All IBM Netezza Analytics models require a a record ID, which must be unique. Ideally, you already have attributes in your data that are unique.

If you do not have any unique attributes in your input data, adding a unique attribute using the SPSS Modeler Derive node unfortunately does not perform well. The problem is that SPSS Modeler cannot push this down to the accelerated database but does that processing in the Modeler server. Then, it inserts the values into accelerated tables, using single-row inserts that do not perform well in DB2 Analytics Accelerator 4.x or DB2 Analytics Accelerator 5.1.

If you are able to add an attribute to the table, one possible solution is to add an attribute to the z/OS DB2 base table and then insert unique values based on a sequence, as shown in Example 5-1.

Remember to reload the extended table to the Accelerator after running these SQL commands.
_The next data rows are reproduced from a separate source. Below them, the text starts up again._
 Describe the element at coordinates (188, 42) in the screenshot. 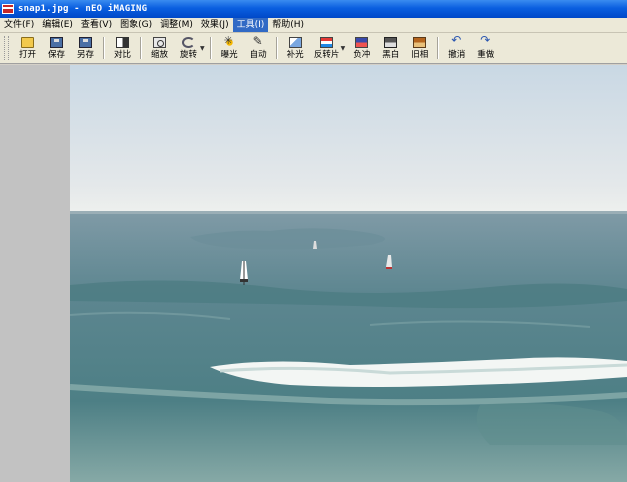

I see `rotate-icon` at that location.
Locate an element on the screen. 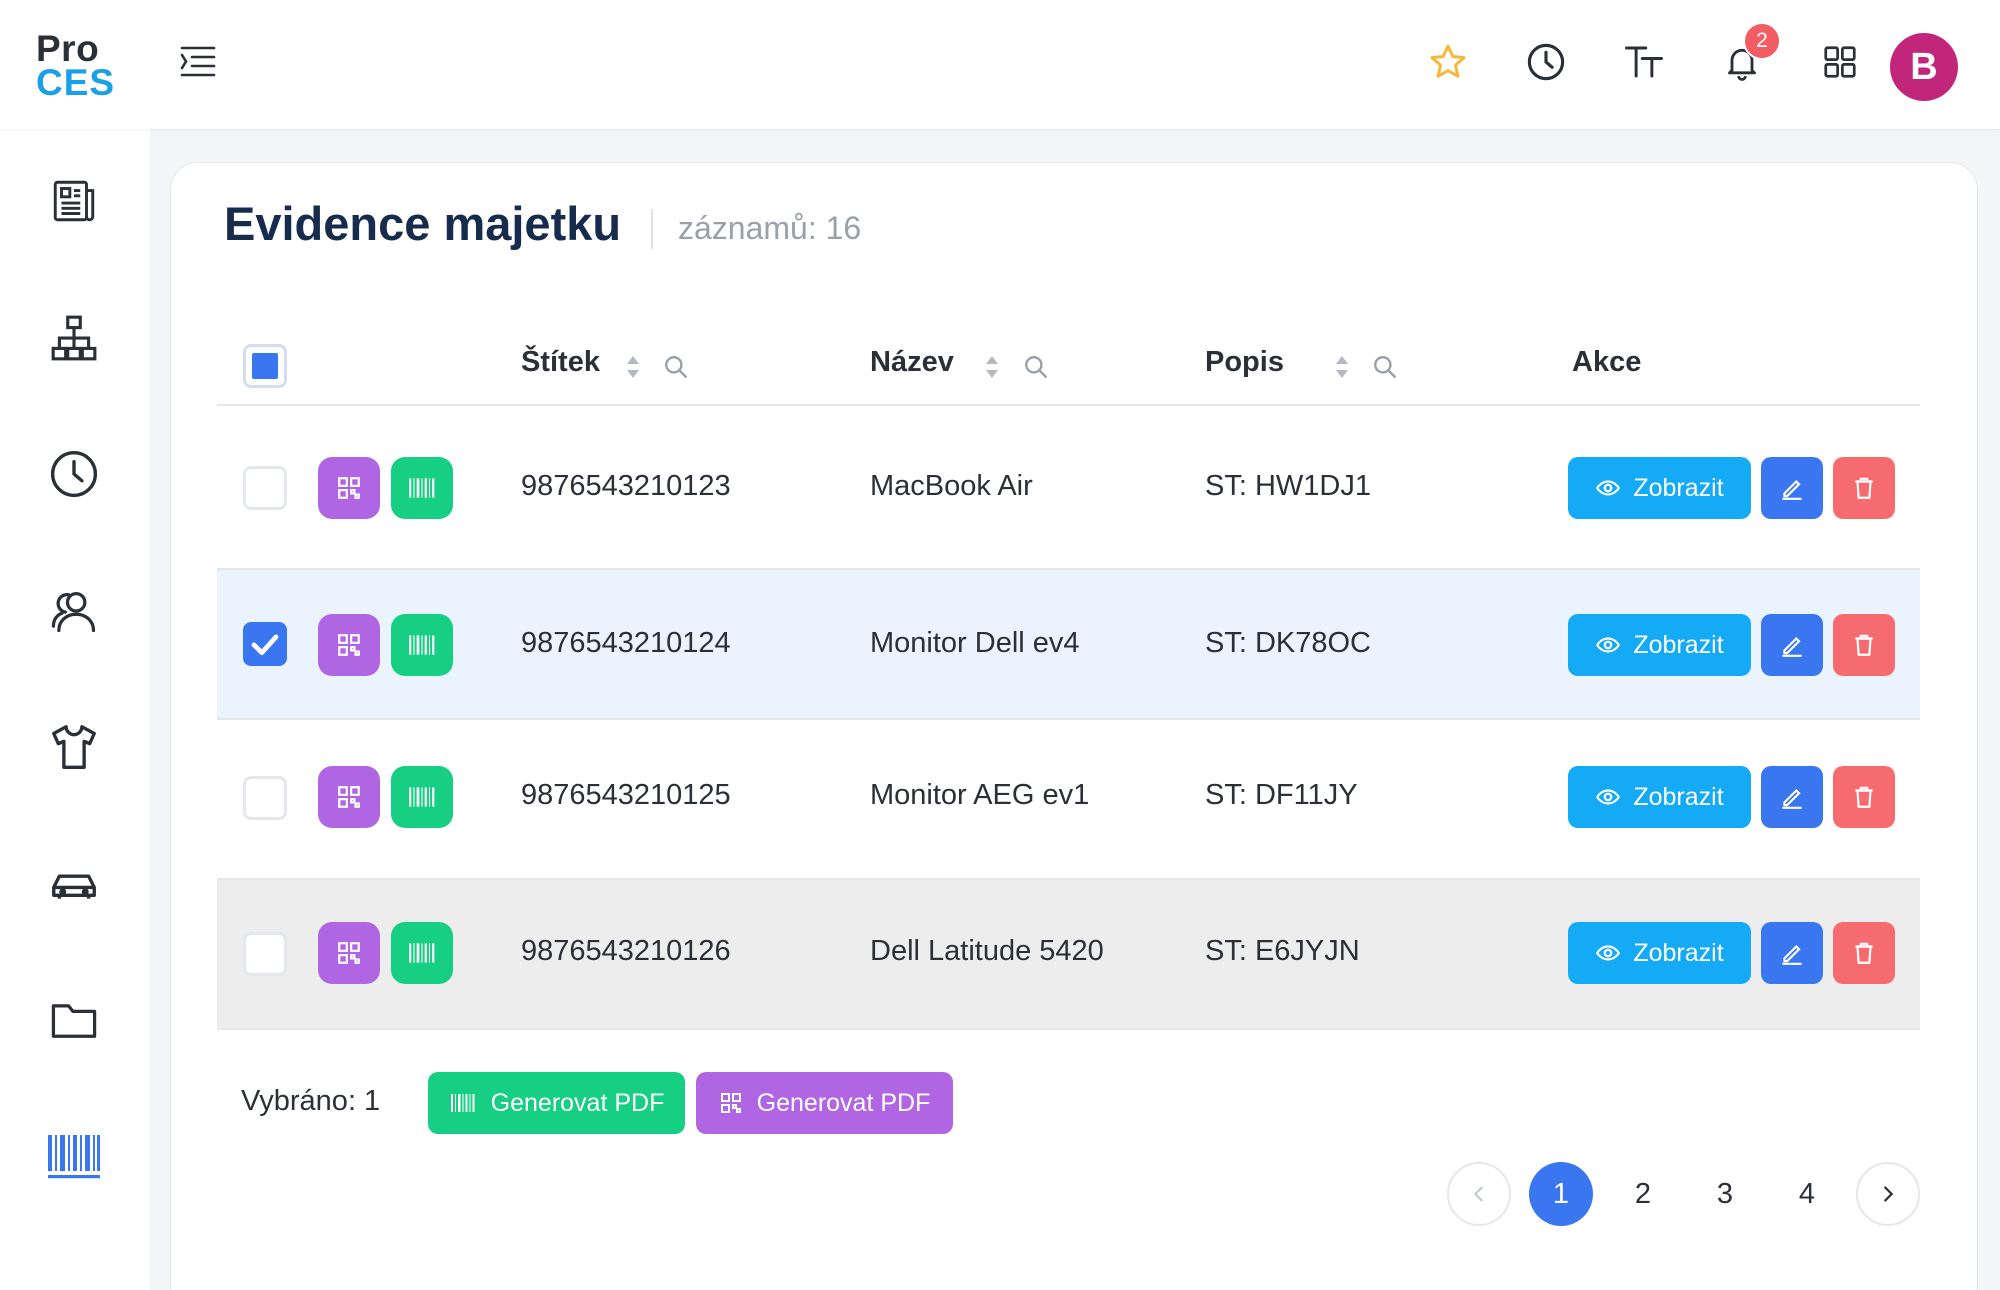  sidebar-item-vehicles is located at coordinates (74, 884).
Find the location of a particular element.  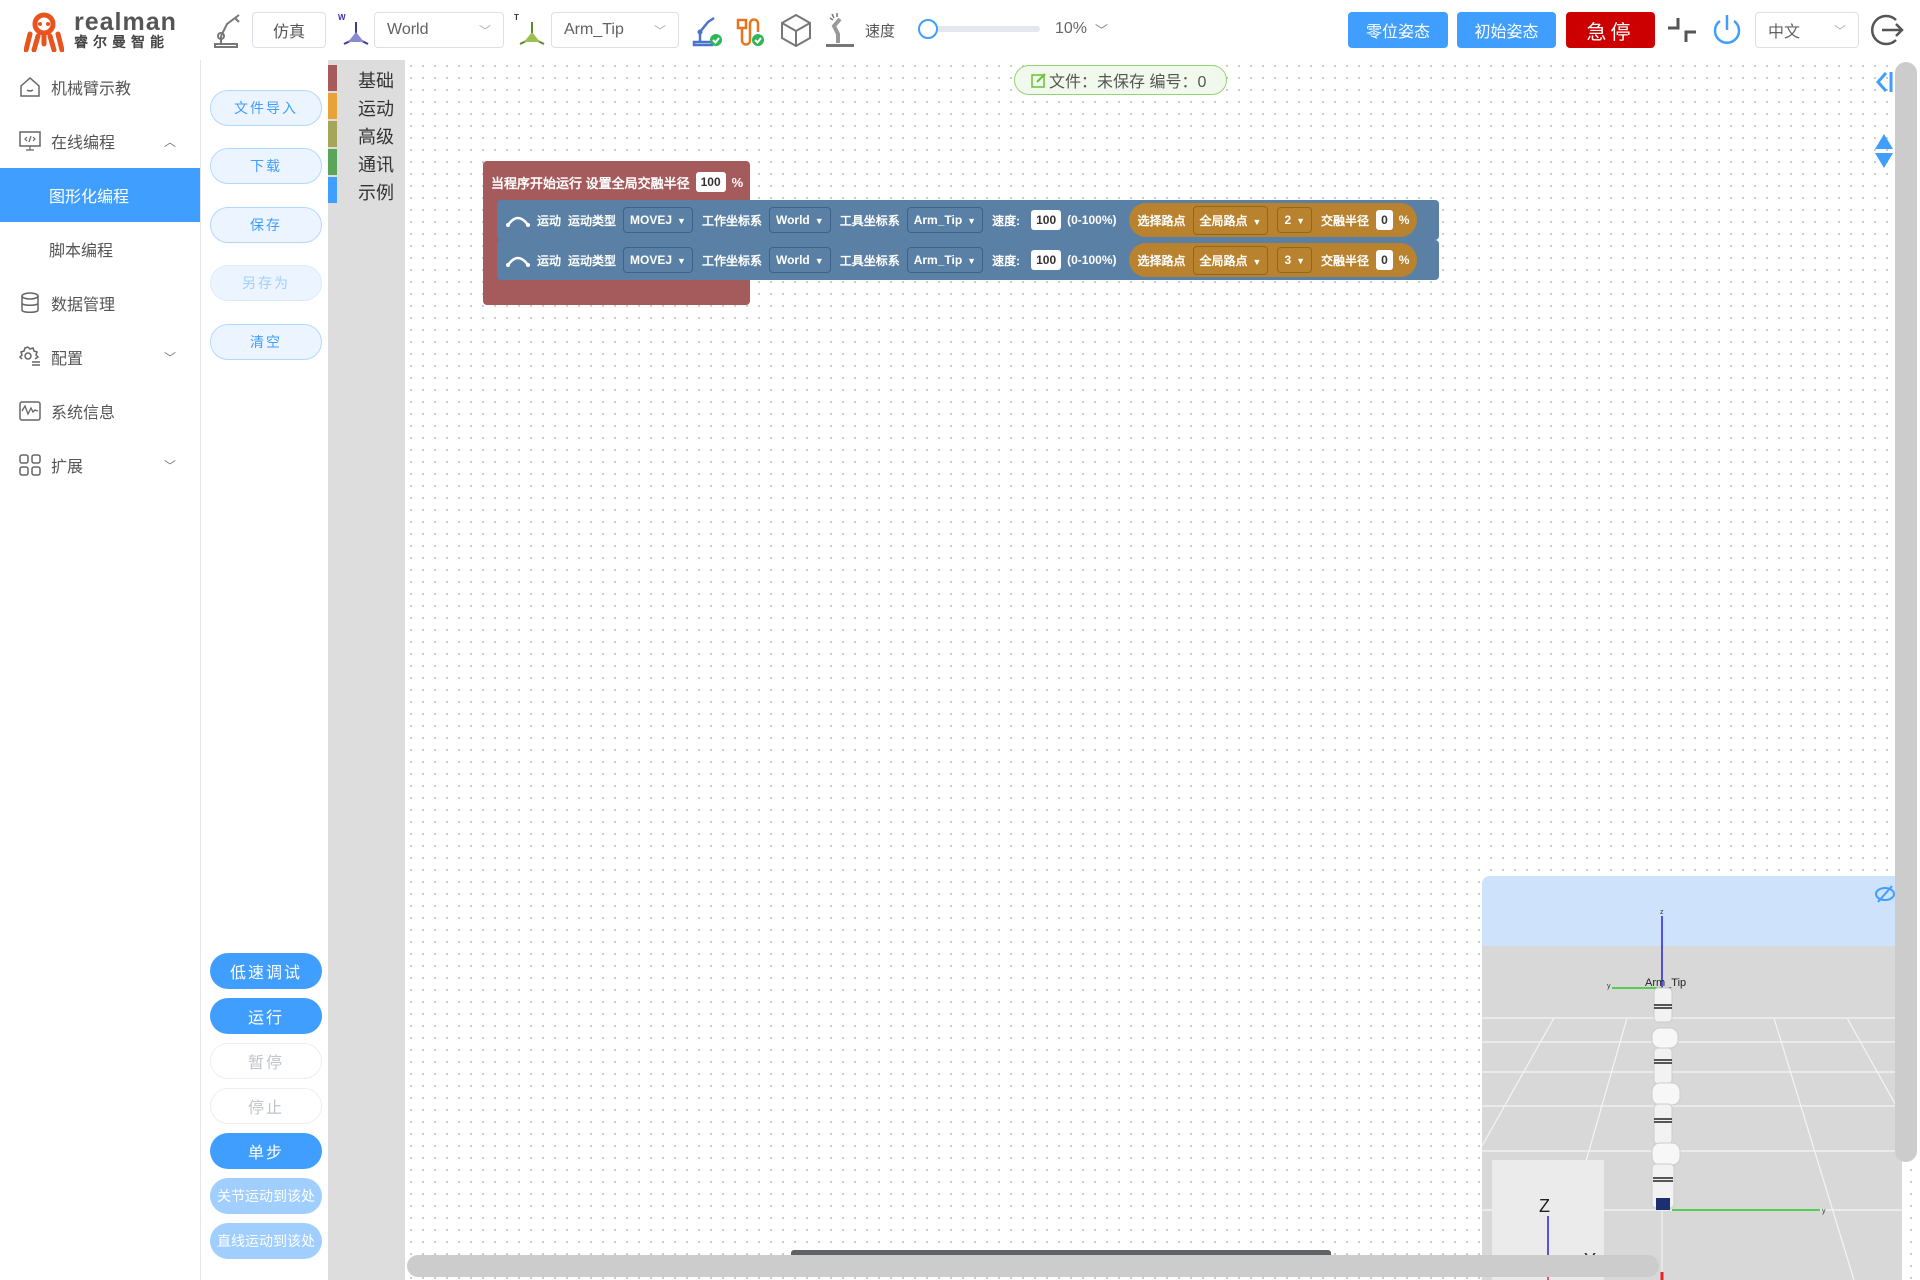

sidebar-item-online-programming: 在线编程 ︿ is located at coordinates (100, 141).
In many cases, the most significant resource consumption is in the data transformation and preparation step, where all of the input data is analyzed, aggregated, restructured and combined. The result of this transformation might go directly to a predictive modeling algorithm used to generate a new scoring model that can predict, for example, whether a transaction is fraud or whether a given person might be interested in some offer.

SPSS Modeler offers many more model creation algorithms than what is currently available based on IBM Netezza Analytics. The best approach might be to do everything within the Accelerator, so no additional data movement is required. However, combining in-database transformation with “traditional” modeling might make sense, especially if the Modeler server is running on Linux on z, connected using fast HiperSockets within the mainframe. At our customer proof of concept (POC) we have seen that many streams the customer used today are data intensive for the preparation, with actual customer pain points to work with all that data. However, at the point in time when the data scientist prepared the data for model creation, aggregated and reduced it to the principal components for modeling, the model itself on the SPSS Modeler was not the customer’s pain point. That only took minutes (however, as it only took minutes (however of course, this depends on SPSS Modeler server connectivity, amount of data to transfer and the used modeling node).